Problem description:
Your task is to repeat exactly the lines below between the line holding "Task: Follow the 微博 weibo.com source link" and the line holding "This screenshot has height=400, width=600.", inclusive, and only those.

Material for the task:

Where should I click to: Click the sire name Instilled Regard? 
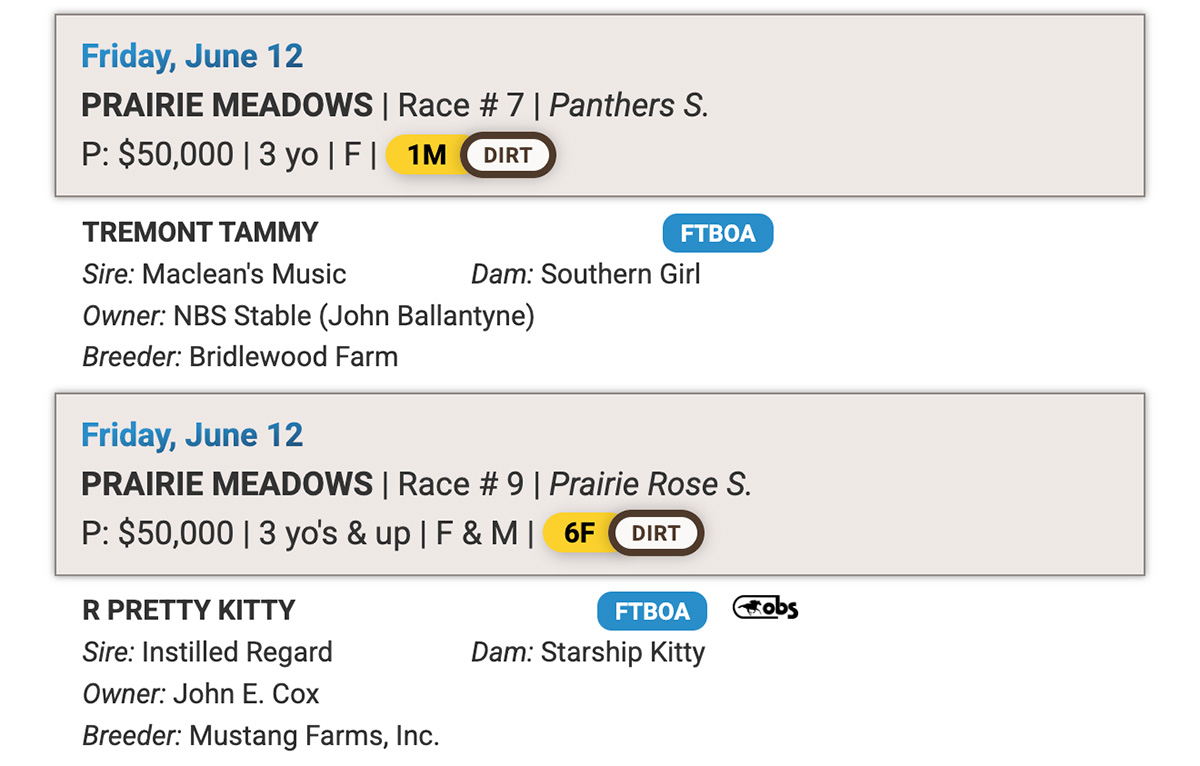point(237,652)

==

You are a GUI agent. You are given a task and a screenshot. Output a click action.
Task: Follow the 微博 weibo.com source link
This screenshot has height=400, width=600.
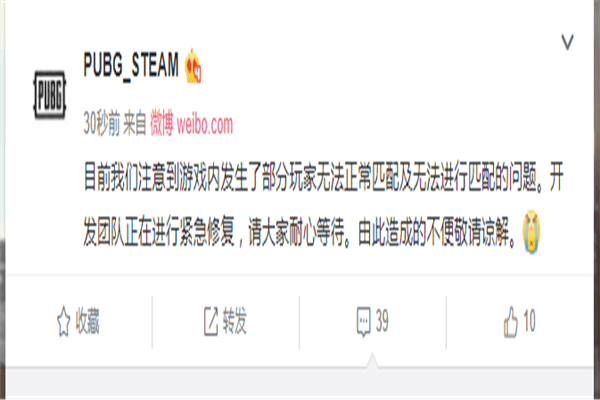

Final answer:
Task: Follow the 微博 weibo.com source link
This screenshot has height=400, width=600.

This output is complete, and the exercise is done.